The National Geospatial-Intelligence Agency, which has called St. Louis home for more than 70 years, announced Thursday the preferred location for the project is a blighted area in north St. Louis that city leaders hope will see an economic turnaround. The neighborhood was previously the site of a razed high-rise public housing complex, Pruitt-Igoe, that became shorthand for the failure of a mid-20th century social policy.
The agency's choice follows efforts by Illinois Republican Gov. Bruce Rauner, the state's two U.S. senators and several members of Congress to lure the NGA West project to a location across the Mississippi River near Scott Air Force Base in St. Clair County, 25 miles east of downtown St. Louis.
The two-state battle drew public notice to a government agency that prefers less attention.
A branch of the Department of Defense with close ties to both the U.S. Air Force and the CIA, the agency helped map lunar surfaces for moon landings nearly a half-century ago and also aided in the hunt for Osama bin Laden.
The Illinois site's early offer of hundreds of acres of free land was matched several weeks ago by St. Louis, which stood to lose more than $2 million per year in earnings taxes paid by NGA employees who now work at an aging complex south of downtown near the longtime Anheuser-Busch brewery.

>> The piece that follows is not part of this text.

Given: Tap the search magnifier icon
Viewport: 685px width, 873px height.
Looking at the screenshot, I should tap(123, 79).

Efforts by St. Louis boosters to promote the advantages of an urban location — from shorter commute times to more abundant after-work amenities — apparently resonated with agency director Robert Cardillo.
"The St. Louis city site provides NGA with the most technological, academic and professional environment," he said, adding that an urban base is preferable to "attract, recruit and retain" its more than 3,000 high-tech workers.

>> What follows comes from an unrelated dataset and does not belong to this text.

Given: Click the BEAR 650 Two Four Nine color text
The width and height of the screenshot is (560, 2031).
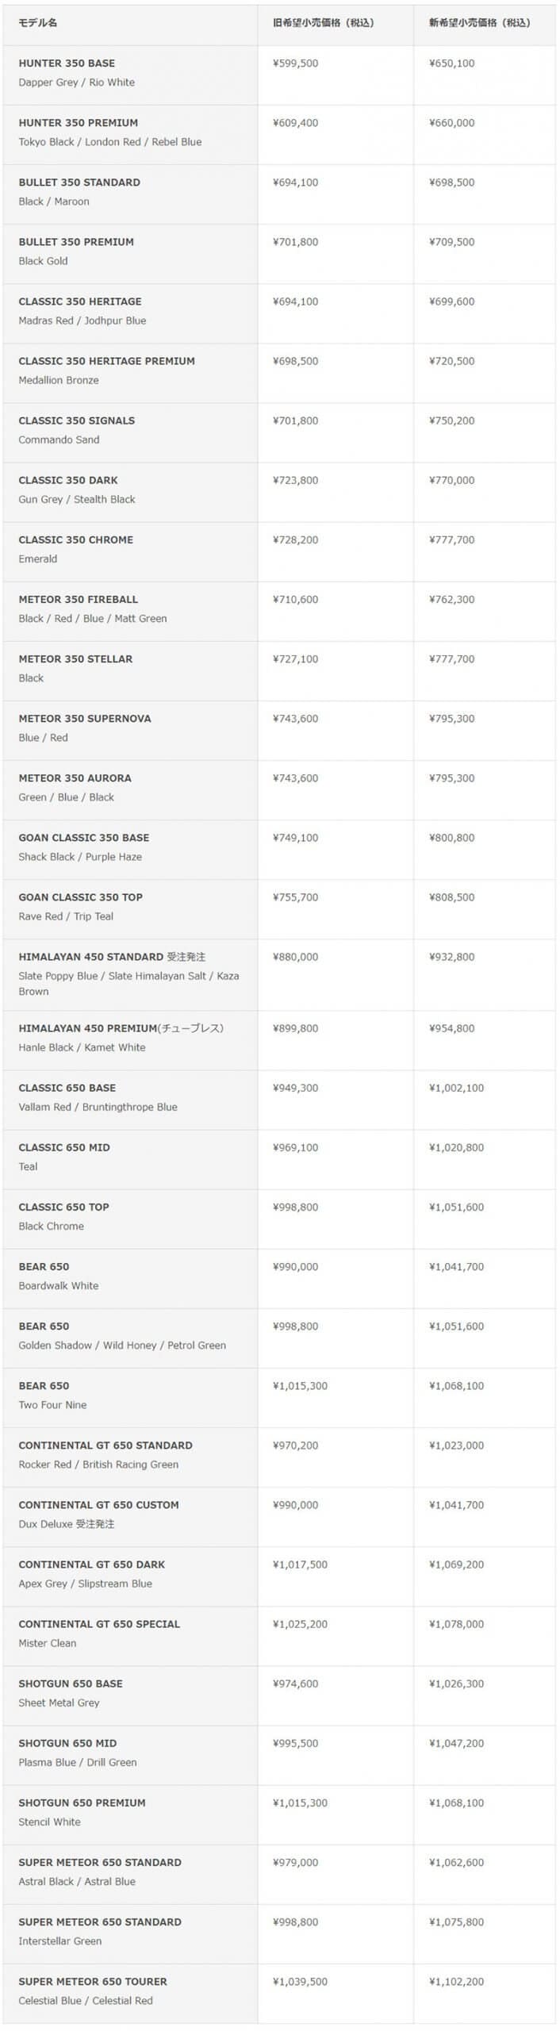Looking at the screenshot, I should point(53,1405).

Cardillo emphasized in an interview with The Associated Press that a final decision will not be made for two more months, after a public comment period and likely more intense lobbying from Illinois.
"We believe St. Clair County's proposed site offers the best choice for the agency's security and future expansion, with easy access to the city of St. Louis by both road and rail," Rauner spokeswoman Catherine Kelly said in a statement. "We intend to respond to the agency during the comment period, for we firmly believe that Illinois is the place the agency can best grow and thrive."
Republican U.S. Sen. Mark Kirk added that he will "take full advantage of the comment period to point out that Illinois is best equipped to protect men and women in uniform."
A jubilant St. Louis Mayor Francis Slay, joined by other city officials with equally wide grins at a City Hall news conference, called the announcement a "really big win" for a city whose civic pride has been battered by the recent departure of its NFL team to Los Angeles and the reverberations from a fatal police shooting and protests in nearby Ferguson.
"We're not going to sit back and take this for granted," Slay said, referring to the city's plans to turn the preliminary nod into a final commitment.
U.S. Sen. Claire McCaskill, U.S. Rep. William Lacy Clay and Missouri Gov. Jay Nixon, all Democrats, and Republicans U.S. Sen. Roy Blunt and Rep. Ann Wagner hailed the decision as a bipartisan victory for St. Louis' economic development.